Come on, this is going to kill ubuntu DELL sales.

So here's my request. Could someone who has a WORKING e1505N restart and push 'e' at the grub line and tell me what theirs looks like? Perhaps that'll help...

Thanks!

-Suthern

oylenshpeegul
June 5th, 2007, 09:57 PM
Everything is going fine, so I do a complete update which includes a kernel update to 2.6.20-16

And the next reboot, it gives me "Error 17: Cannot mount selected partition".


Try hd0,2 :)

Dell's write up is at

http://linux.dell.com/wiki/index.php/GRUB_error_17_after_kernel_update

Suthern
June 6th, 2007, 08:29 PM
Yup, that worked. I also edited menu.lst to reflect the changes.

Thanks!
-Suthern

mumble02
June 10th, 2007, 12:02 AM
Ok... I'm having a similar problem, cause it said the same thing right after I updated. But I do have a couple different situations... one mines a E1505 no "n" at the end (dont know if that really matters, but the other problem is after looking at the link I found out that it already said hd0,2. So I tried hd0,4 and hd0,3... but nothing.
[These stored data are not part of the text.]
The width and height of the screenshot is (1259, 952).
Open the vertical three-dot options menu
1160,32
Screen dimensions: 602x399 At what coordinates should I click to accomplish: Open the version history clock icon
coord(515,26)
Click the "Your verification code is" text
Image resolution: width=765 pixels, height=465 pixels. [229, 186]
Any ideas on how to fix it?

hasimir44
June 10th, 2007, 01:10 PM
So here's my request. Could someone who has a WORKING e1505N restart and push 'e' at the grub line and tell me what theirs looks like? Perhaps that'll help...

Good idea. Anyone? (I just ordered one, but it won't arrive for a while..)
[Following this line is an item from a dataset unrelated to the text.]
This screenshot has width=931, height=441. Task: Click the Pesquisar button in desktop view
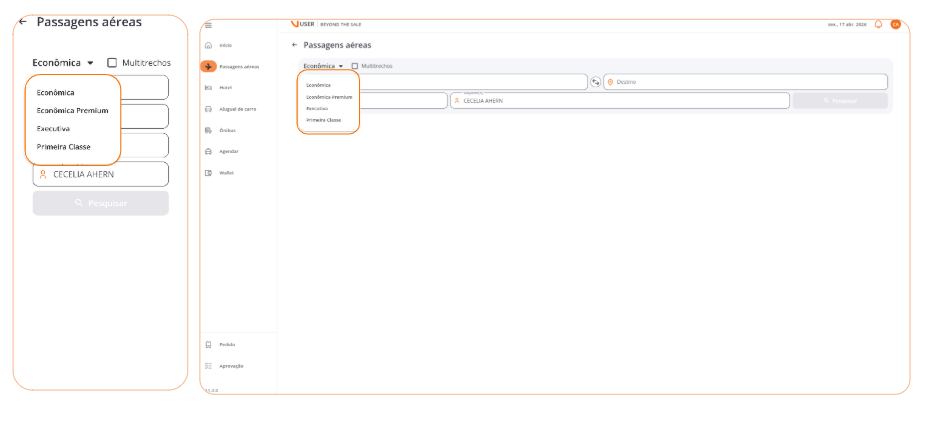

So I tried hd0,4 and hd0,3... but nothing.

you can try incrementing your hard drive number:

hd1,0 ... hd1,1 ... hd1,2

Come on, this is going to kill ubuntu DELL sales.
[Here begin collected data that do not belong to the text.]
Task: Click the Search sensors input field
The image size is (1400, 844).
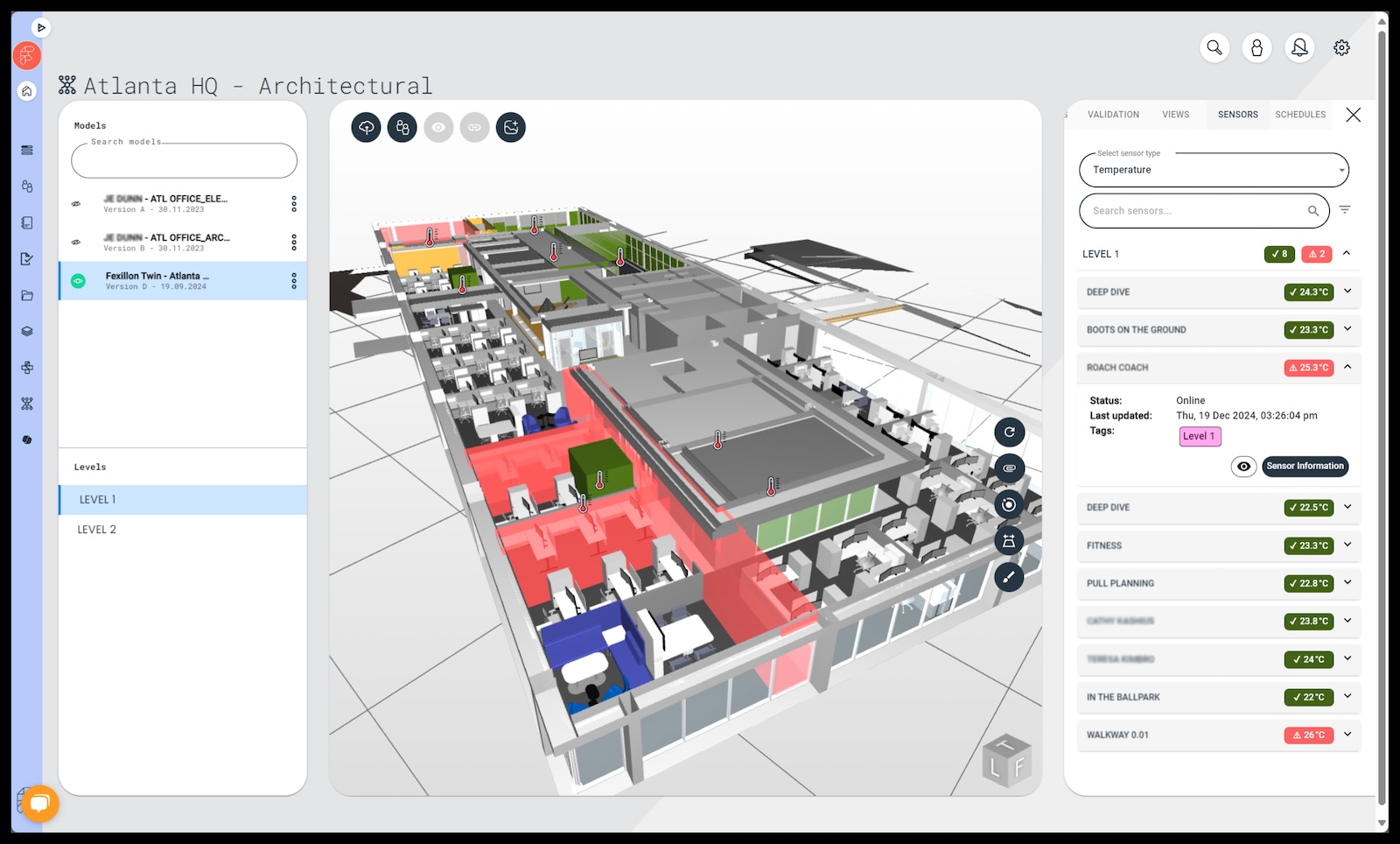Action: pyautogui.click(x=1194, y=211)
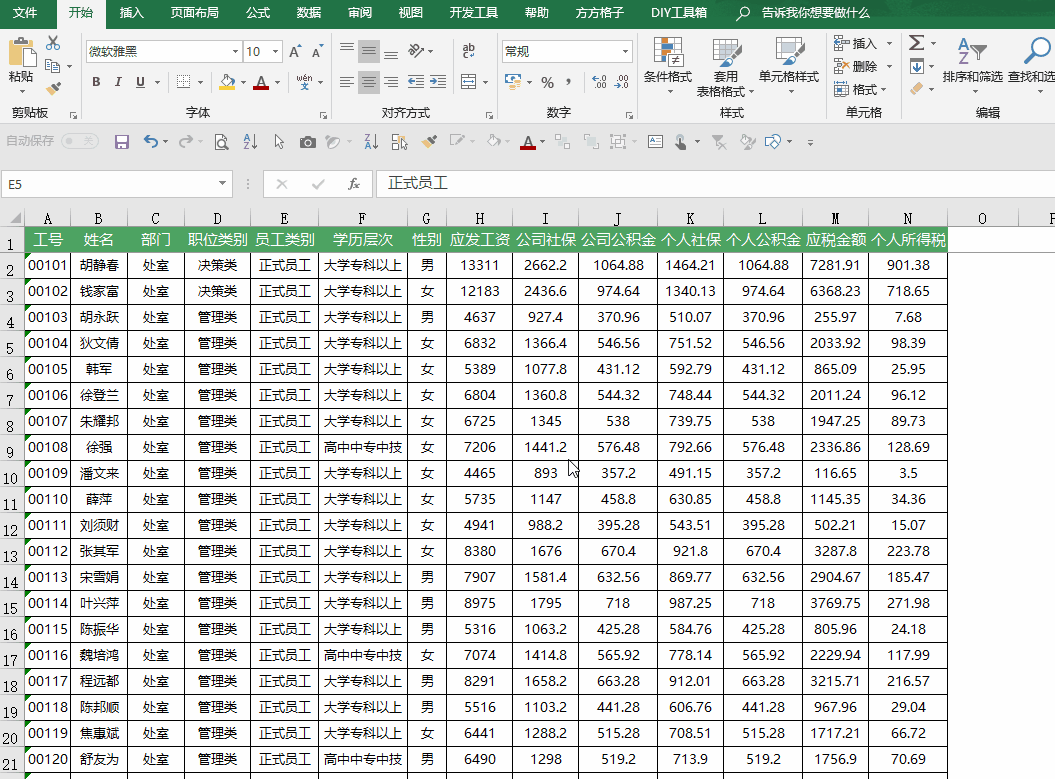Screen dimensions: 1055x779
Task: Open Sort and Filter (排序和筛选)
Action: tap(971, 62)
True. Imagine your aunt/uncle/mom/etc.. trying to do this fix - not gonna happen. I can see it already - "it worked good for about 20 minutes, then it broke! these laptops suck!"

I'm wondering if this happens because Synaptic is set to *update* (overwrite) the configuration files by default (nothing in settings for this)?

I remember doing upgrades through apt-get (command line) and it would ask if you'd like to overwrite config files.. Has anyone tried this?

hasimir44
June 10th, 2007, 01:16 PM
just got an idea... what if you perform Dell's *system recovery* or whatever it's called - then check:

grub -e

then do the updates.. then edit grub back to what it was?

Suthern
June 11th, 2007, 09:11 PM
The correct one is 0,2

and yes, it's a pain to do it after every kernel update.

Dennis N
June 12th, 2007, 01:31 PM
A technician at Dell wrote that "once the fix is applied, further kernel upgrades will not cause this issue. The only time after you apply the fix that the issue will reoccur is when the OS is restored to the factory defaults."

This is from one of the Dell mailing lists.

Dennis N.

HotShotDJ
June 12th, 2007, 02:03 PM
True. Imagine your aunt/uncle/mom/etc.. trying to do this fix - not gonna happen. I can see it already - "it worked good for about 20 minutes, then it broke! these laptops suck!"Right. But your aunt/uncle/mom/etc. are perfectly capable of taking care of the myriad of problems that present themselves when working with a Windows system.:roll: Yeah... right!

A minor, well documented hiccup in the first set of machines Dell has shipped with Ubuntu is no big deal. If we applied this same logic to Windows, Microsoft should have gone out of business 20 years ago.